The company had asked for a package of support to tackle issues related to Britain’s pending departure from the European Union. Talks with the government failed to secure a bailout, and the Insolvency Service announced the liquidation on Wednesday.

British Steel is owned by the investment firm Greybull Capital and employed around 5,000 people, mostly in Scunthorpe, while 20,000 more depend on its supply chain.

Greybull Capital, which specializes in trying to turn around distressed businesses, said it had tried to keep British Steel alive but the challenges of Britain’s looming exit from the European Union proved insurmountable.

What led to the liquidation of British Steel?

In 2016, Greybull Capital has brought British Steel for one euro from Tata Steel and pledged to invest 400 million euros to revive the company. Although within months it boasted of return to profits and bright future ahead, two years later it entered into insolvency. The company’s top management blamed weak market demand, high raw material prices, the weakness of sterling and uncertainty over the outcome of Brexit discussions.

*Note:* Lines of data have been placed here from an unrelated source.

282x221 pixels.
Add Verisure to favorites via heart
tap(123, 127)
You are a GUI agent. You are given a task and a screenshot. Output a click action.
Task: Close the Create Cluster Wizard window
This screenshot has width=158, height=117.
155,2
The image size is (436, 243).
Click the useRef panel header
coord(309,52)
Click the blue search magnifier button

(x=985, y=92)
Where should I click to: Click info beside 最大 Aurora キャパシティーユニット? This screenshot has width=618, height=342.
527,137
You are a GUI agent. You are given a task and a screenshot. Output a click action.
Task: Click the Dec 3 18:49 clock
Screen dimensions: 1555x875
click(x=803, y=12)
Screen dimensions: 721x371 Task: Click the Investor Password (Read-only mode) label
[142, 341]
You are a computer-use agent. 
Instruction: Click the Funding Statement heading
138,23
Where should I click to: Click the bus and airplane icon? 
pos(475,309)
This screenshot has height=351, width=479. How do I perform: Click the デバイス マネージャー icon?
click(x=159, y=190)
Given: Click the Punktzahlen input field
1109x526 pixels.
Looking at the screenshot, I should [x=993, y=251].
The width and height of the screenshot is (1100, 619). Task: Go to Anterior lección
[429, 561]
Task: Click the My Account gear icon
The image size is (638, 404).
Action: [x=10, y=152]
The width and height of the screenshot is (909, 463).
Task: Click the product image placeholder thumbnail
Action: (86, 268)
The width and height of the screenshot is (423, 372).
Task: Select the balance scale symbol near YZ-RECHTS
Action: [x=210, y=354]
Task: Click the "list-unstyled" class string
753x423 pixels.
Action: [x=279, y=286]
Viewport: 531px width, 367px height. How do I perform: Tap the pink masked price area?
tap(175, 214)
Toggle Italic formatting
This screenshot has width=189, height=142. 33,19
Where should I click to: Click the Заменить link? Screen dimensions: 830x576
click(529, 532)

Is Brexit is to be really blamed?

Brexit has been a really important factor for British Steel’s crisis. Steel contracts are usually signed well in advance of the products being delivered. Now, UK is to leave European Union on 31 October and the terms of separation are yet to be agreed to result which British Steel’s overseas customers do not know what tariffs will apply to steel they buy from the company. Subsequently, the company’s order from EU dried up and it failed to inject the cash required to replace the drop in sales by the time favorable Brexit deal could be signed.

Why the government didn’t bail-out British Steel?

The current government in UK does not support bail out programs unless absolutely unavoidable. Also, the government has already loaned the company 120 million Euros to help it pay an EU bill for its carbon emissions. Apart from this, the date of Brexit has already been delayed once and the government did not want to lend British Steel money to tide it over in the hope of a Brexit deal that may not come.

On the other hand, the official stance is that British Steel and its bank lenders wanted the government to lend the company 30 million Euros on terms that were not commercial, which would have been unlawful under EU state aid rules.

The trouble in UK’s entire steel industry

The UK’s steel industry is in trouble since the past few years because of the variety of factors including overcapacity in EU and influx of cheap Chinese imports. The closure of the Redcar steelworks in 2015 was a significant blow to the sector and left the UK with only two blast furnace steelworks, which make steel from raw materials: Scunthorpe and Tata Steel-owned Port Talbot in south Wales.

There are also four electric arc furnaces in the UK, which make products from recycled steel. There are three of these sites in Sheffield and one in Cardiff. An industry that employed 323,000 people in 1971 now employs less than a tenth of that, at 31,900. British Steel is the only UK producer of rail, and a vast array of construction products. A loss of this would mean Britain has no choice but to import increasing volumes of steel for construction and infrastructure projects.